The tune with the bow above had bareshafts hitting 2"- 3" low at 20 yards tail high, go figure LOL


Sent from my iPhone using Tapatalk


----------



## nismomike

Shane, can adding more speed nocks slow down the cam enough to clean that up the same way it did on my Turbo?


----------



## GROSEN

tagged


----------



## nismomike

Did they keep the grip location in the same possition as last years Nitrum?


----------



## ontarget7

Ok, I am relieved and have found the issue. 
Settings as it should be
Cam synched dead on the same
Nock dead nuts level
Mod settings are both in the appropriate E slot. 

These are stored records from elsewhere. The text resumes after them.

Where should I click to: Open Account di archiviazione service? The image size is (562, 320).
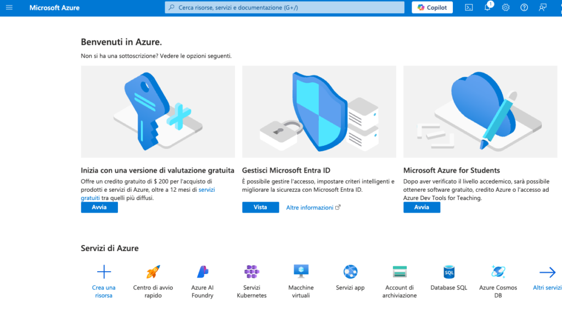point(399,272)
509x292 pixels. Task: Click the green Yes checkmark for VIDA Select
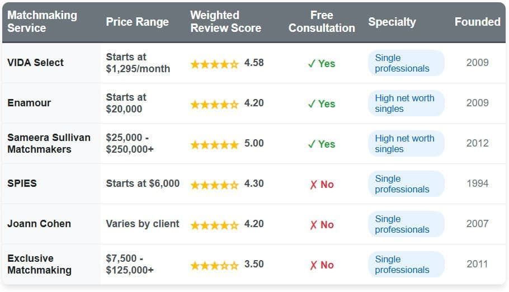[x=312, y=64]
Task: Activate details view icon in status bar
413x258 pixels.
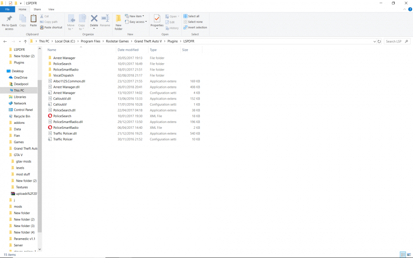Action: (404, 255)
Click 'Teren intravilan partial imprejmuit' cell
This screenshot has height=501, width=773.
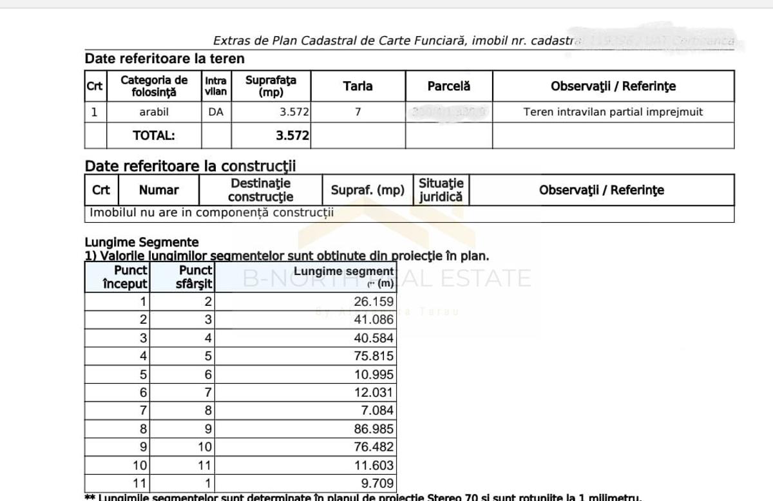coord(613,112)
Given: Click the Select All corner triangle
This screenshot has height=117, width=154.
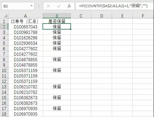Looking at the screenshot, I should 5,16.
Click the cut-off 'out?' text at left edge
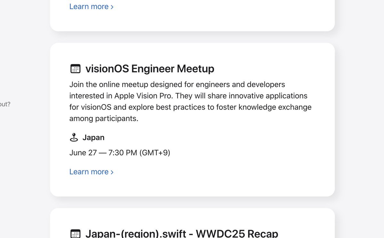The image size is (384, 238). pyautogui.click(x=5, y=104)
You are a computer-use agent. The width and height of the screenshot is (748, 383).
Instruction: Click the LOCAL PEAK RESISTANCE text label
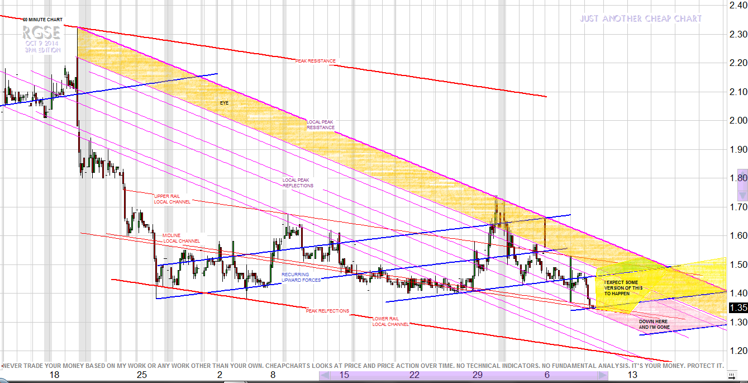click(320, 124)
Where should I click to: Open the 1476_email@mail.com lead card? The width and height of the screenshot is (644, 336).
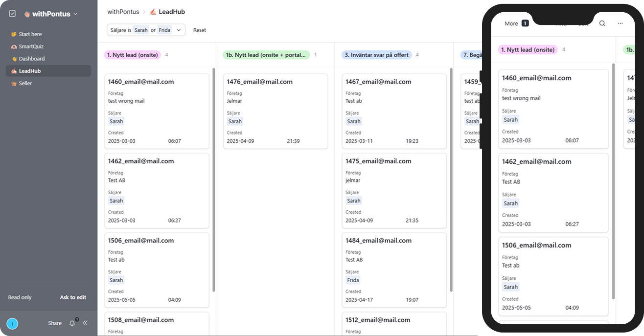point(276,111)
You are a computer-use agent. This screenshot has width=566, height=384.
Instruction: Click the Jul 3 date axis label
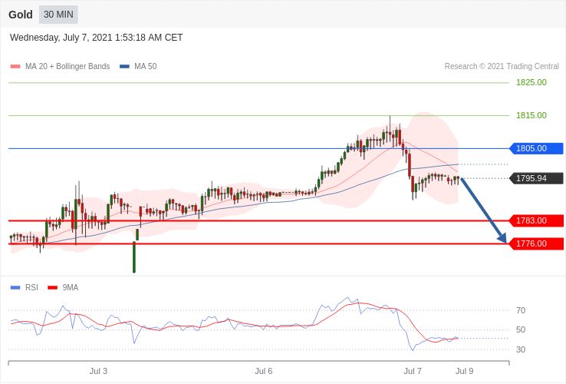pyautogui.click(x=98, y=371)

Very repeatable results shot after shot




















Sent from my iPhone using Tapatalk


----------



## golfernash

What did you change?


Sent from my iPad using Tapatalk


----------



## ontarget7

Well after taking a break to think through things, The Lord put it in my mind to check my form, my release shoulder specifically. So I proceeded to shoot another one just like I normally was and had the same reaction










I then consciously made an effort to lower my release shoulder, keeping it more in line with my front and the two more parallel with the floor. The results have been the same shot after shot so definitely not a coincidence. The minute I go back to a higher shoulder the tail high bareshaft low at 20 comes right back. 

This is why it is critical when things just get you puzzled it might benefit to analyze yourself, whether that is grip / form etc. The extra effort and end results just might payoff. 

Keep you posted with more info over the next few day. 

Honestly, amazed it made that much of a difference. 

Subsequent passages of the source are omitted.